Grading Performance Pay
The National Center on Performance Incentives at Vanderbilt University finished a 3-year study of performance-based teacher pay and found no effect on student achievement. Paying teachers bonuses based on how well their students do has been controversial, but until now never scientifically researched. Does bonus pay alone improve student results? “We found that it does not,” said Matthew Springer, executive director of the National Center on Performance Incentives. Many states and districts have adopted a performance-based model in the last few years. The Race to the Top competition, in fact, encouraged states to base pay decisions on teacher evaluations.
No Vacation for You
The Ohio Supreme Court ruled businesses can fire new employees who take time off for pregnancy. It’s not gender discrimination, the justices concluded, to require workers to put in a certain amount of time before taking extended time off. As long as companies apply their policies evenly, for all kinds of medical breaks, they aren’t discriminating. The same court ruled a year ago that businesses can fire employees for taking unauthorized time to express milk.
Parents' Problem, Too
Under California’s new truancy law, parents whose kids miss more than 10 percent of the school year can be charged with a misdemeanor punishable by up to a year in jail and a $2,000 fine. The bill also authorizes local districts to require whatever family services are needed to get the children back to school. Chronic elementary school truancy is widespread, according to the San Jose Mercury News. Nearly 40 percent of the truant students in California are in elementary school. And it’s not uncommon for some children to miss more than half the school
Pill Mill Kill
A new law in Florida takes aim at “pill mills”—clinics where doctors see up to 100 patients a day and prescribe large quantities of pain and other medications, often to out-of-state patients. The law requires these clinics to be owned by doctors, limits patients paying for a prescription without insurance to a 72-hour supply, bans advertisements for specific medicines, like Oxycodone, and requires training for pain management doctors. Clinics now can be charged with a felony for failing to register as a pain clinic. “I think it’s going to take a bite out of [the problem], but it doesn’t go far enough,” Representative John Legg, bill sponsor told the Jacksonville.com. “It’s just one small baby step.”
A Coming Tribute
“There was nothing there representing the fact that for thousands of years, Indians had resided at that very point, that very spot,” Chief Kenneth Adams of the Upper Mattaponi Indian Tribe told the Richmond Times-Dispatch about Virginia’s Capitol Square.
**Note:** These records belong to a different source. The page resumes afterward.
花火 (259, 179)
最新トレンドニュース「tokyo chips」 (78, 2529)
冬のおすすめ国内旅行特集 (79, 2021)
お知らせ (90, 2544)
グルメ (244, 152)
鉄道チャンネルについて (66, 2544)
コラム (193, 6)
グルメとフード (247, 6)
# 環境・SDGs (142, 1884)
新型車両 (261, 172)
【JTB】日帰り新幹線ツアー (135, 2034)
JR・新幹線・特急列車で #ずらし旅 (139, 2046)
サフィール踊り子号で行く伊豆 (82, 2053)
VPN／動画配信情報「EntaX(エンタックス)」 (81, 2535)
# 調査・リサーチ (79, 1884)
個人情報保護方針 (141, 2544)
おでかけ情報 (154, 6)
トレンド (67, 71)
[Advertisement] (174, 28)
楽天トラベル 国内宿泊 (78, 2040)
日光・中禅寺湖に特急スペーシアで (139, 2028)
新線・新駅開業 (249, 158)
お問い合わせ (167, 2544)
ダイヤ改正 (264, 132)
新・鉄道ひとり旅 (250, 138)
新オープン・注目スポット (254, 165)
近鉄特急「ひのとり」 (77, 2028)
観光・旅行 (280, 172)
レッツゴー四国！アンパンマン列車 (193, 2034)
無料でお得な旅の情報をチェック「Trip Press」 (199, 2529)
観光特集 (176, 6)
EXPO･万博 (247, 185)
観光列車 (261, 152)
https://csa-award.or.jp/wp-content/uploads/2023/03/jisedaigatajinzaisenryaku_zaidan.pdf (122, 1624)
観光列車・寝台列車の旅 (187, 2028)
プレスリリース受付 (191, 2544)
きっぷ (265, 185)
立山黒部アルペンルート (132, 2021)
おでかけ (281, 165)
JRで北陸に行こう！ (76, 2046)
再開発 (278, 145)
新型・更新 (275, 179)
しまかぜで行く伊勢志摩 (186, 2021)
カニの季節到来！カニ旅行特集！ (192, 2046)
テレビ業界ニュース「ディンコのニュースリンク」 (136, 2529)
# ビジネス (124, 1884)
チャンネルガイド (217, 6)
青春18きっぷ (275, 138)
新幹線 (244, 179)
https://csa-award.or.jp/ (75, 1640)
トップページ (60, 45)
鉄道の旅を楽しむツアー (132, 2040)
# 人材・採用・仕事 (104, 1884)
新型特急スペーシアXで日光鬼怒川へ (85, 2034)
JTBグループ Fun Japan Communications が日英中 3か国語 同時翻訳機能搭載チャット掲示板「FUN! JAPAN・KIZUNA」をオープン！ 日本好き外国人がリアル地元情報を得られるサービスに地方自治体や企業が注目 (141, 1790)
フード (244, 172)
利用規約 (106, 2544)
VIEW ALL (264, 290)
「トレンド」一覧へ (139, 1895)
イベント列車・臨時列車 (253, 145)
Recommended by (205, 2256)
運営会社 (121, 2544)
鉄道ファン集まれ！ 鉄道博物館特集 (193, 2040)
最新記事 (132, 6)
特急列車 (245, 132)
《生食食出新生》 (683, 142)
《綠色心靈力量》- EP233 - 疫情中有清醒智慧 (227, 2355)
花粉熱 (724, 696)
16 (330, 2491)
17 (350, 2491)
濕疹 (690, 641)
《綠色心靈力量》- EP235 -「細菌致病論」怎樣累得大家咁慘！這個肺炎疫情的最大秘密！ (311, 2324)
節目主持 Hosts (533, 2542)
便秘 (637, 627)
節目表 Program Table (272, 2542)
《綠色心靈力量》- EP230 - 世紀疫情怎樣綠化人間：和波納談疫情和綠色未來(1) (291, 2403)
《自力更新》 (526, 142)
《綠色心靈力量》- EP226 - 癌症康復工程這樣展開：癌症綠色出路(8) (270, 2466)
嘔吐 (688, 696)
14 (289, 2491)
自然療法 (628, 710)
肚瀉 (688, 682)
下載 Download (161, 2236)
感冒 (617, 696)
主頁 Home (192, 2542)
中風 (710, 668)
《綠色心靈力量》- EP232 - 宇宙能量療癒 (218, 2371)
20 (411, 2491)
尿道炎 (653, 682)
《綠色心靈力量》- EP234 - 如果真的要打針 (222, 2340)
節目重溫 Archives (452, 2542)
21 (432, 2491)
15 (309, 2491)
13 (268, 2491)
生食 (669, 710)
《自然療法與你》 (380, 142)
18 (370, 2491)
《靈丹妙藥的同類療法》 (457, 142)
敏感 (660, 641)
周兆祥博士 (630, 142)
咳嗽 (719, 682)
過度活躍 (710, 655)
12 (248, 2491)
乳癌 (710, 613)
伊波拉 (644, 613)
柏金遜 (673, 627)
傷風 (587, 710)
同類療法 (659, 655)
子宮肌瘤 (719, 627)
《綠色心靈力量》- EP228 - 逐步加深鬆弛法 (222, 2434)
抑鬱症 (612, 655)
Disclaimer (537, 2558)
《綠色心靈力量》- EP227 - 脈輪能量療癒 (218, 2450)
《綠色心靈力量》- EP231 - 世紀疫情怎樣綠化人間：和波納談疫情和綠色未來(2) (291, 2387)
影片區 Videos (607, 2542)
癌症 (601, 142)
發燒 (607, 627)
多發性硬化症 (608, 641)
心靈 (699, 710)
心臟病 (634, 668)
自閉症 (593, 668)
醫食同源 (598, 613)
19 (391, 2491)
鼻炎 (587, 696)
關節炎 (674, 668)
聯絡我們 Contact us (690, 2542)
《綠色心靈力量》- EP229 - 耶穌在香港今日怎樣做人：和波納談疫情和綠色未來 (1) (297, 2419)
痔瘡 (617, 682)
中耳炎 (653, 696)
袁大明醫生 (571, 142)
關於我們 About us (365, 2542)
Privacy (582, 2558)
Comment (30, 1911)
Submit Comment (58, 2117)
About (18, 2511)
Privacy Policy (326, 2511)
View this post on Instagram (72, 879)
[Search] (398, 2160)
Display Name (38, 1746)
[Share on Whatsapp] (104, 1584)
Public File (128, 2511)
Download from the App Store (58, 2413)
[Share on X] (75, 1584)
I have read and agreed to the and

But that will be changing. In September, a commission began gathering ideas about what kind of memorial they want to celebrate the state’s American Indian heritage. About 20,000 American Indians and Alaska Natives live in Virginia, according to the newspaper. Virginia will join just a few other states with tributes to Native Americans in their capitols. Oklahoma has a 17-foot statue of an Indian warrior atop its dome sculpted by former Oklahoma Senator Kelly Haney, a Native American. Kansas has a warrior statue on its dome that portrays a Kansa Indian shooting an arrow toward the North Star. And California has a commemorative seal on an Indian grinding rock honoring Native Americans (and designed by a Native American) on the capitol grounds.